Stored data
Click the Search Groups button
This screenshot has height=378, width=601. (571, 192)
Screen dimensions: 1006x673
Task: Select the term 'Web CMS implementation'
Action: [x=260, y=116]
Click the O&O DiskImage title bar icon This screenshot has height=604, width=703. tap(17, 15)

▶ **What to produce**
Transcribe every record verbatim.

▶ **Result of the task**
Click the Search Groups button
This screenshot has height=378, width=601. (571, 192)
Screen dimensions: 1006x673
Task: Select the term 'Web CMS implementation'
Action: [x=260, y=116]
Click the O&O DiskImage title bar icon This screenshot has height=604, width=703. tap(17, 15)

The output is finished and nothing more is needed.